[start]

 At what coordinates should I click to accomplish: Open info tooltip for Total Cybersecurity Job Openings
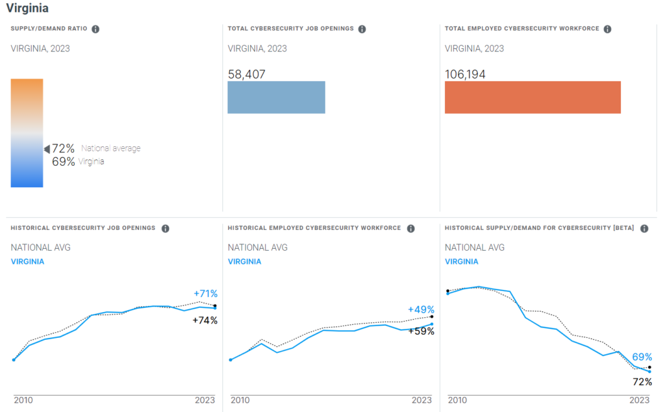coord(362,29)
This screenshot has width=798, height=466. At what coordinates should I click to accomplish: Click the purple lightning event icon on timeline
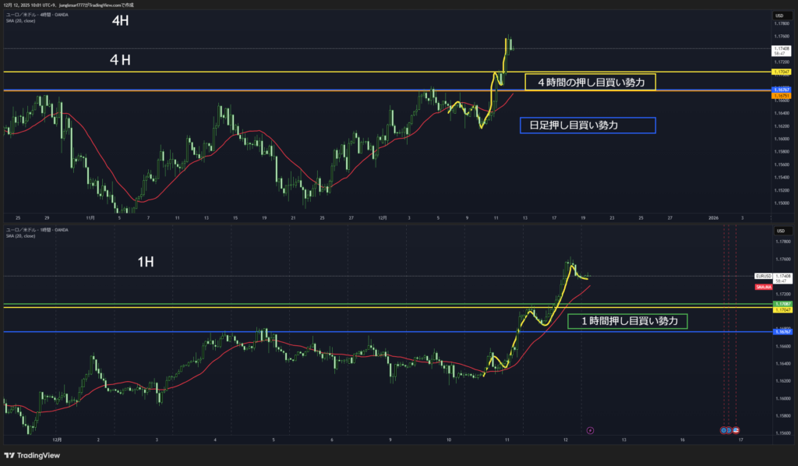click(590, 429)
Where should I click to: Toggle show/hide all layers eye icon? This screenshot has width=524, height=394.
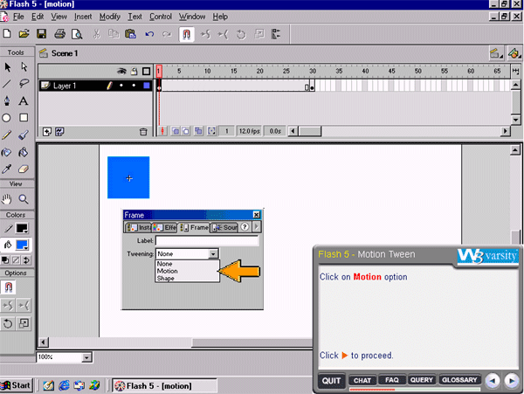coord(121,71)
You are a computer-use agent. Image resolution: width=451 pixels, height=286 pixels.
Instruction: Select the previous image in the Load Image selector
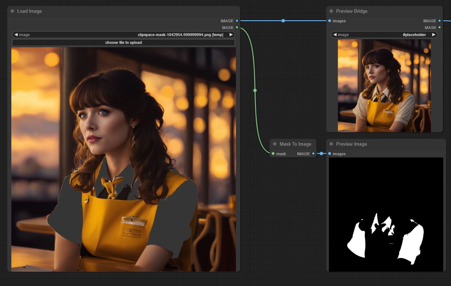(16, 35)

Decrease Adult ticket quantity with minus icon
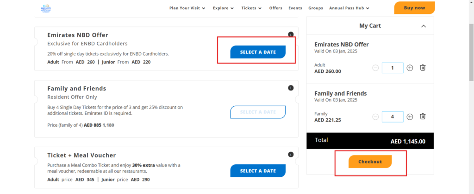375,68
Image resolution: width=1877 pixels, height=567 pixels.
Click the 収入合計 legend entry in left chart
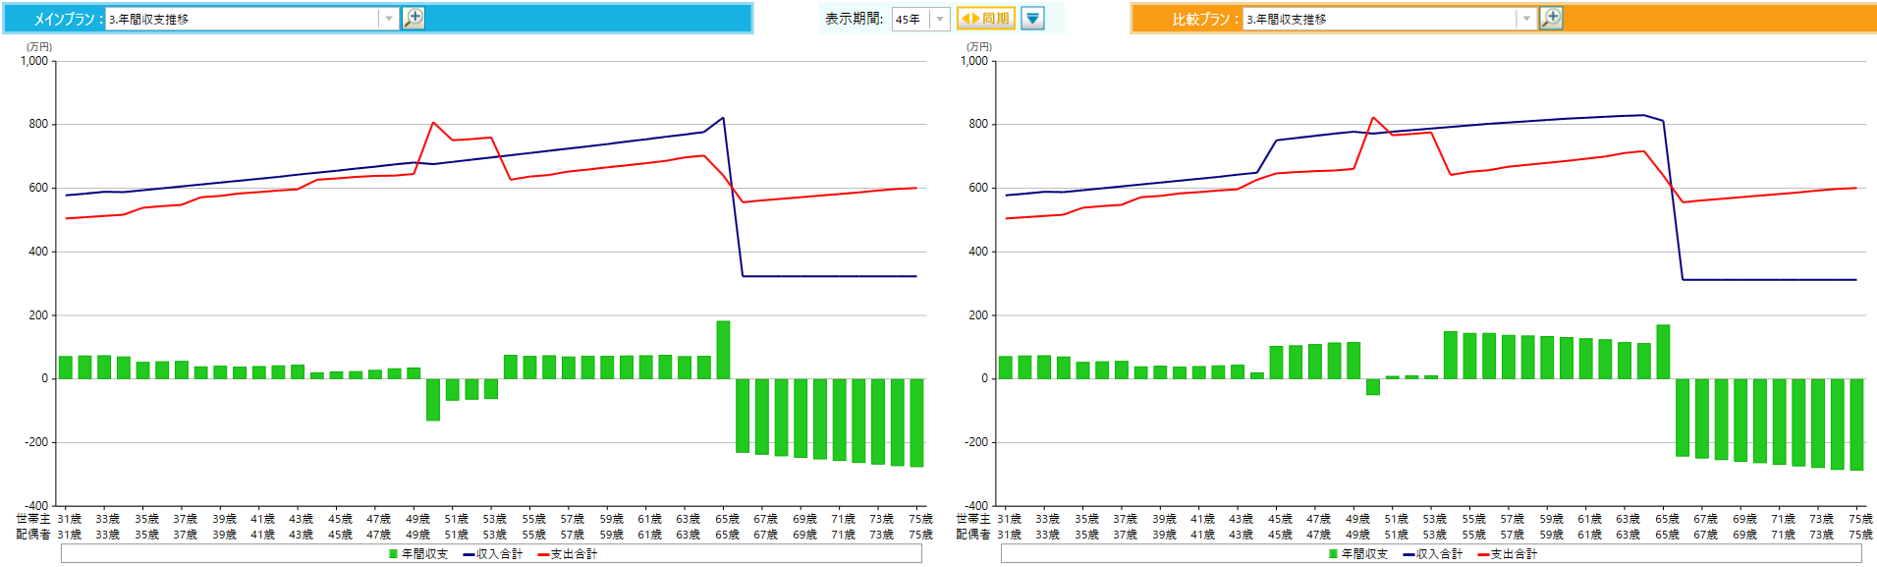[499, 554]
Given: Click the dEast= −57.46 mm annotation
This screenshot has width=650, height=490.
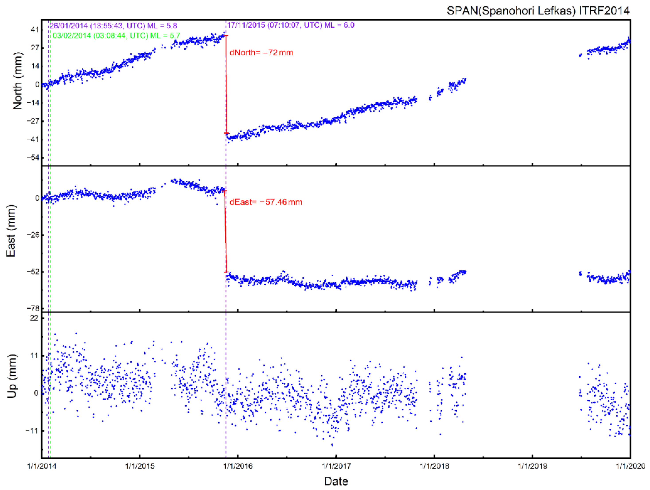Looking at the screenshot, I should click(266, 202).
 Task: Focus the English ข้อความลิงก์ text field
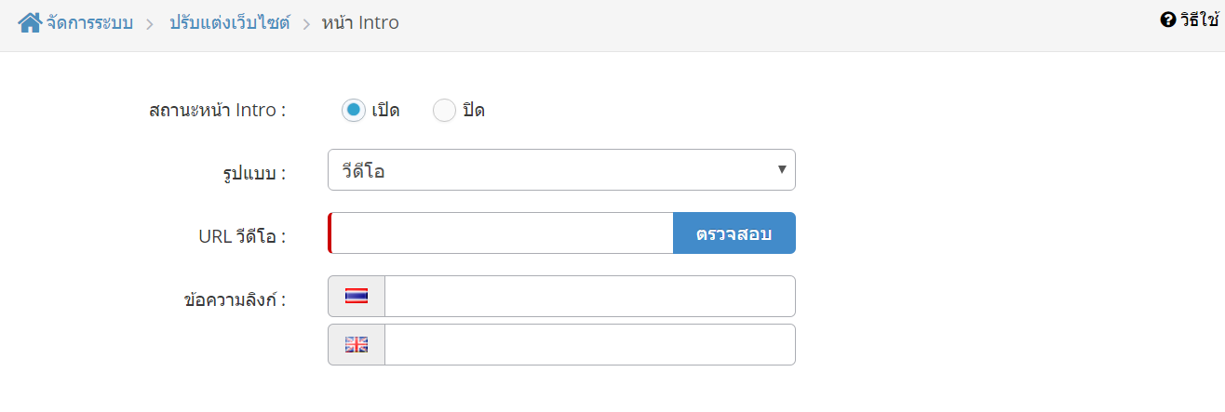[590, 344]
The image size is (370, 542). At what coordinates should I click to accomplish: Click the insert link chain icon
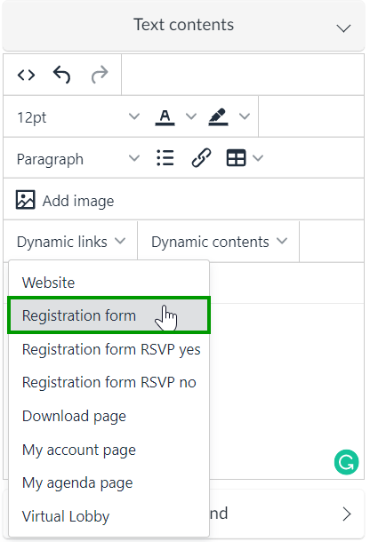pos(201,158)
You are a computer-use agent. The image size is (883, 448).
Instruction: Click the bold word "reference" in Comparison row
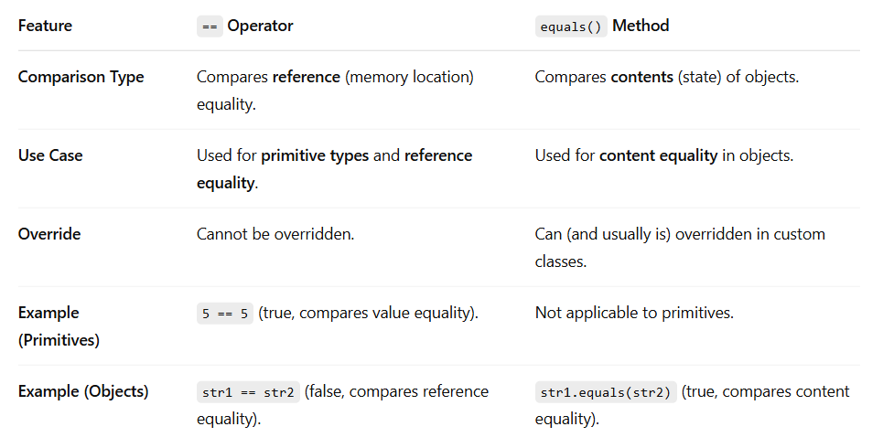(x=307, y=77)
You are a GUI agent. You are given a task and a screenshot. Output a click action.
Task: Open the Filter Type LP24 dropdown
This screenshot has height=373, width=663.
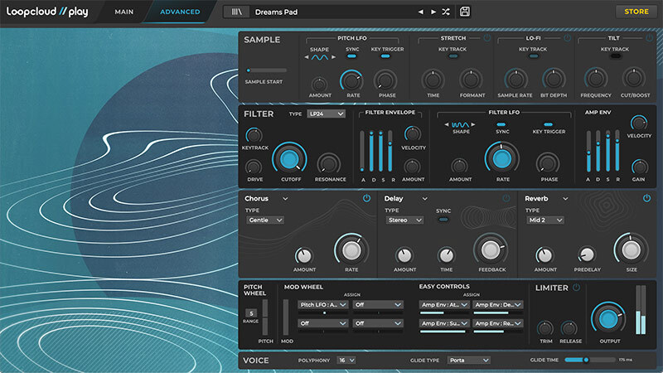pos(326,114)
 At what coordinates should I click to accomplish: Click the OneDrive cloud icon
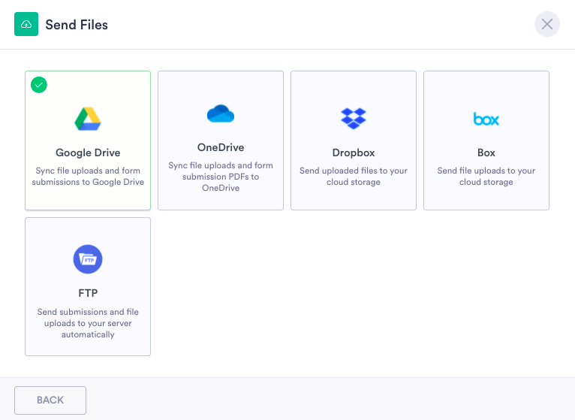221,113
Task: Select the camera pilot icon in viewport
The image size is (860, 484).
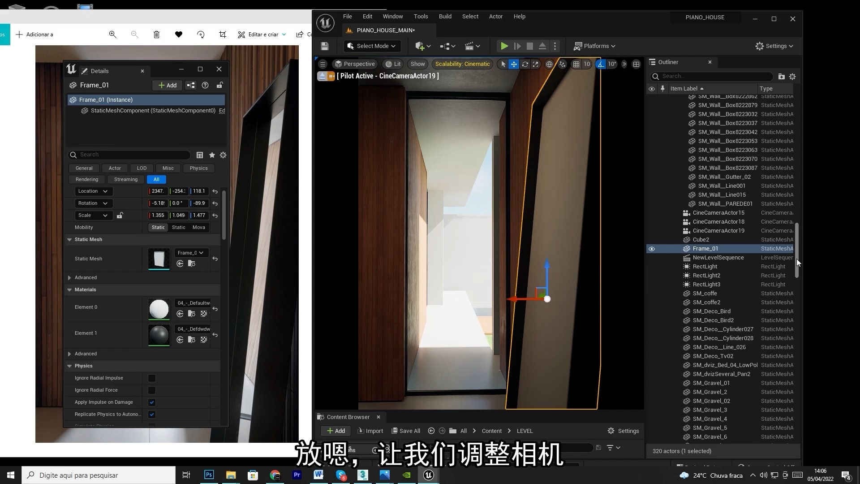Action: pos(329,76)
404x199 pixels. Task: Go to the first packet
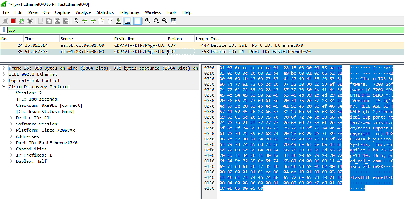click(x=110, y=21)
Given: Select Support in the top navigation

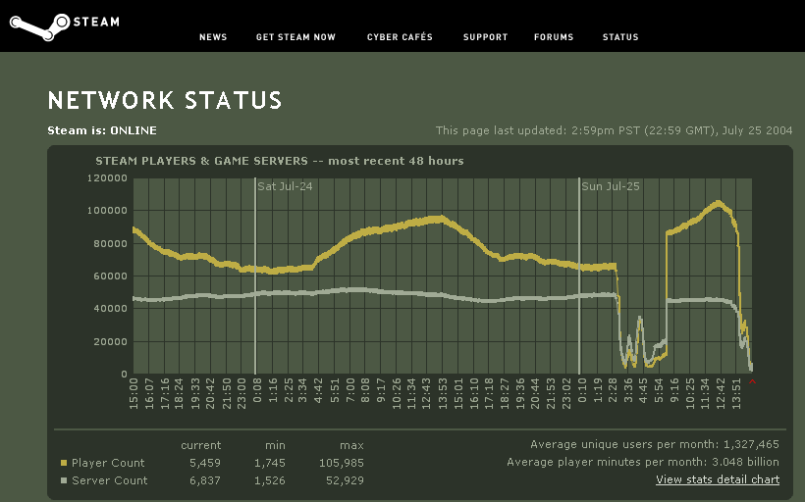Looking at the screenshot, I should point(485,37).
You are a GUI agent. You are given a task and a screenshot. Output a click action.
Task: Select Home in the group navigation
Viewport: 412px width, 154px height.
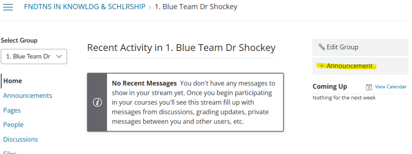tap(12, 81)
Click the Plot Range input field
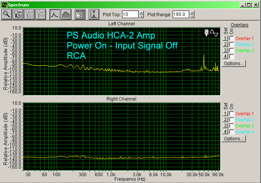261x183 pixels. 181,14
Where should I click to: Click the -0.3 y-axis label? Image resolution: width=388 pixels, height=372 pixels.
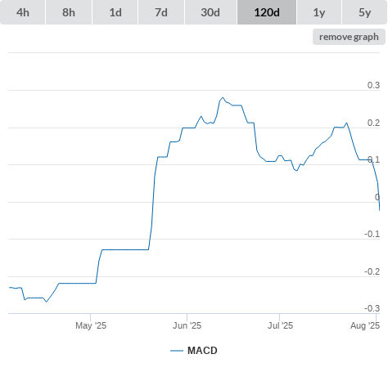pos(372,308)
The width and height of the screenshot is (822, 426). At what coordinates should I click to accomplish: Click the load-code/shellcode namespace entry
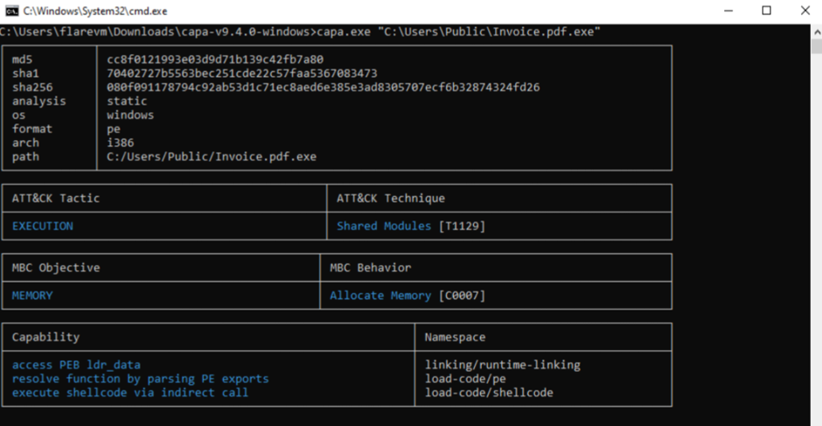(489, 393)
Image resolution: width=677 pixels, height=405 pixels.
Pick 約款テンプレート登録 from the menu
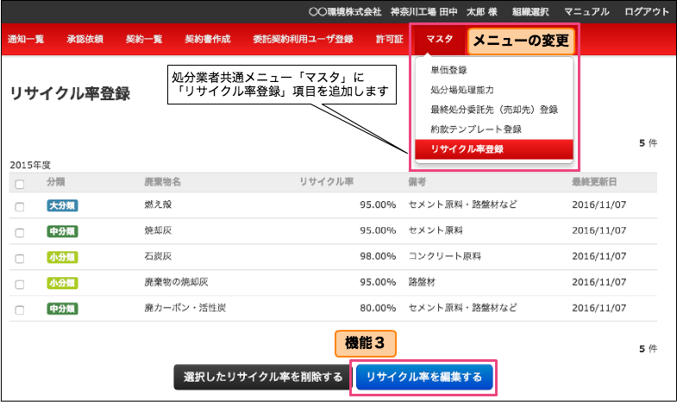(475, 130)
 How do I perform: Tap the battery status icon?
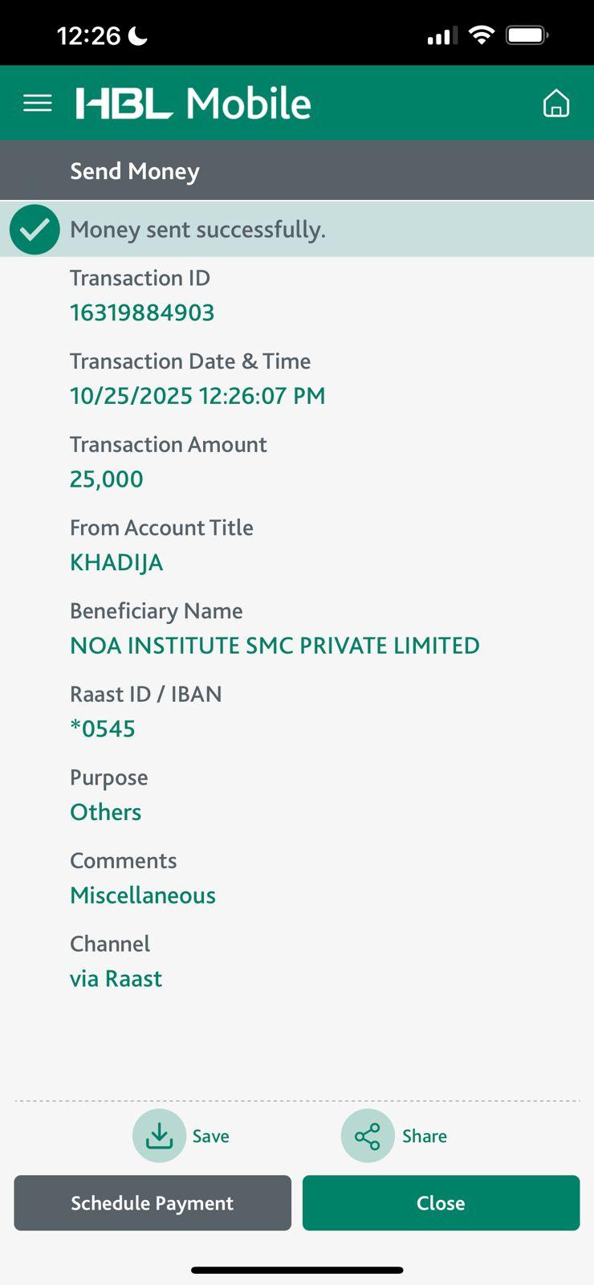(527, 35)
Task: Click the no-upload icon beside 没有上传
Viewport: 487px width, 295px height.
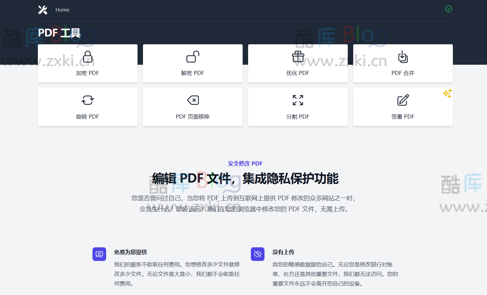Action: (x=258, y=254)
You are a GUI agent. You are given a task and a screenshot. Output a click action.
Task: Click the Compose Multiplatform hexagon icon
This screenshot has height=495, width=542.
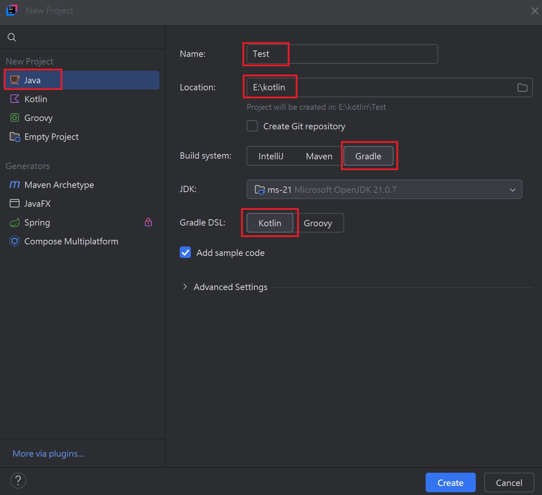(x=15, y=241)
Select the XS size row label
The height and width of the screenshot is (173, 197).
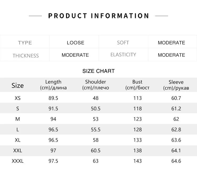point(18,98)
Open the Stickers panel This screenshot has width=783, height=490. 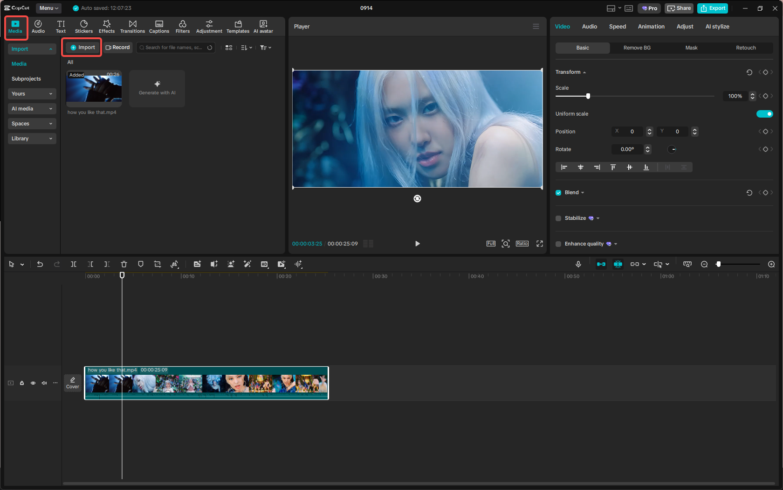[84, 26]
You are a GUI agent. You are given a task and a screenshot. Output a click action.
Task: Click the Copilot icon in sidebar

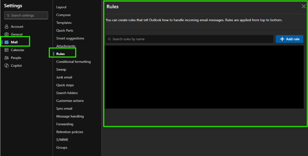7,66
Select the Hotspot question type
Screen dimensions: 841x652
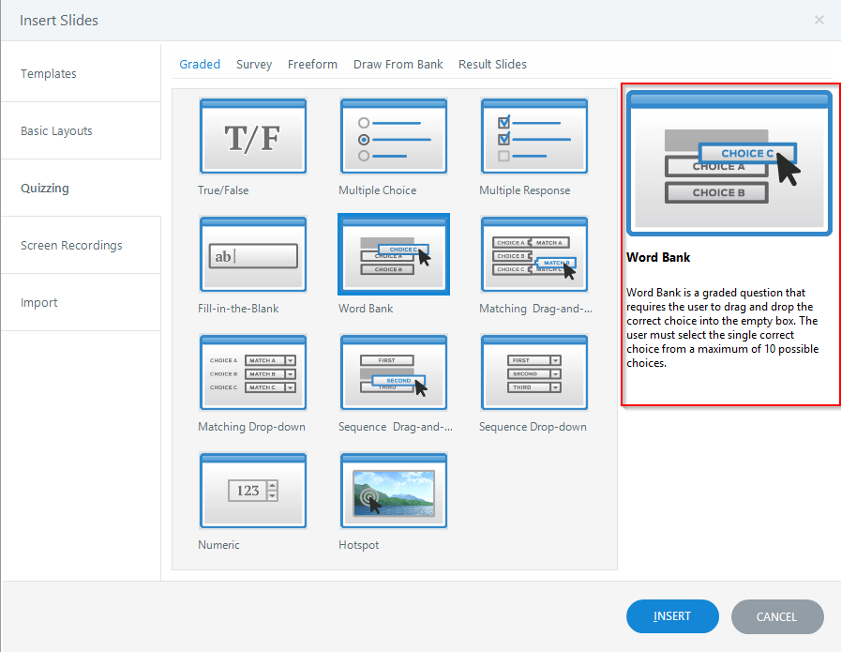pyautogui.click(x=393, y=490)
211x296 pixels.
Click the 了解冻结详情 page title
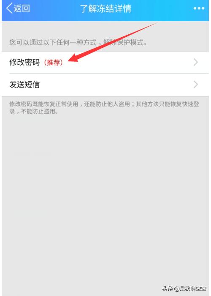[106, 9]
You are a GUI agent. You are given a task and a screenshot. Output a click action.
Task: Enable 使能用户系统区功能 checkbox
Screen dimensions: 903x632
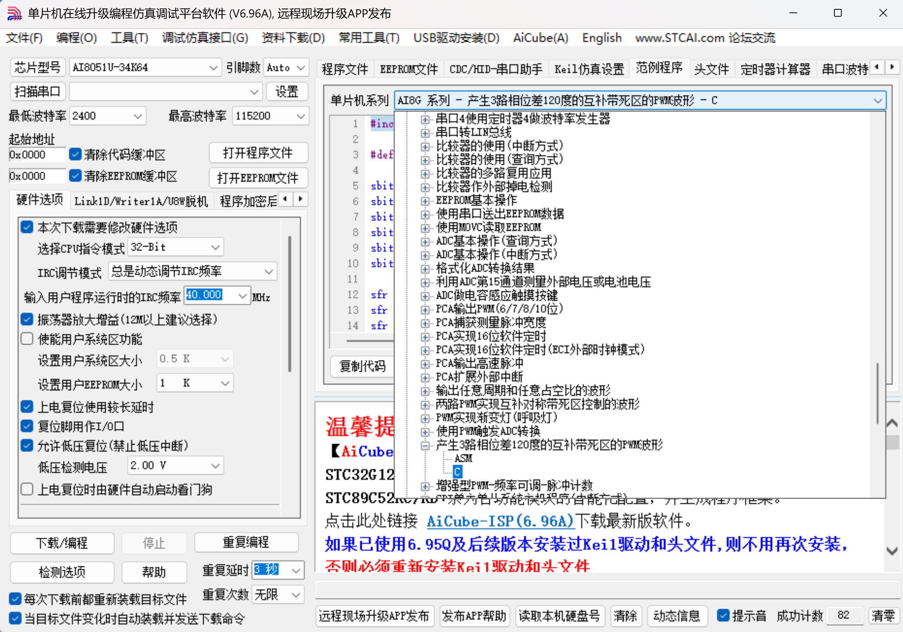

[end]

WHAT YOU HAVE TO DO –
Reproduce the items from the line containing "Given: Select Support in the top navigation" through the line containing "pos(372,308)", inclusive, and omit the pictures from your answer.

WRITTEN ANSWER –
Given: Select Support in the top navigation

Looking at the screenshot, I should point(485,37).
You are a GUI agent. You are given a task and a screenshot. Output a click action.
Task: Select Home in the group navigation
Viewport: 412px width, 154px height.
tap(12, 81)
Click the Plot Range input field
261x183 pixels. 181,14
Where should I click to: Click the -0.3 y-axis label? Image resolution: width=388 pixels, height=372 pixels.
pos(372,308)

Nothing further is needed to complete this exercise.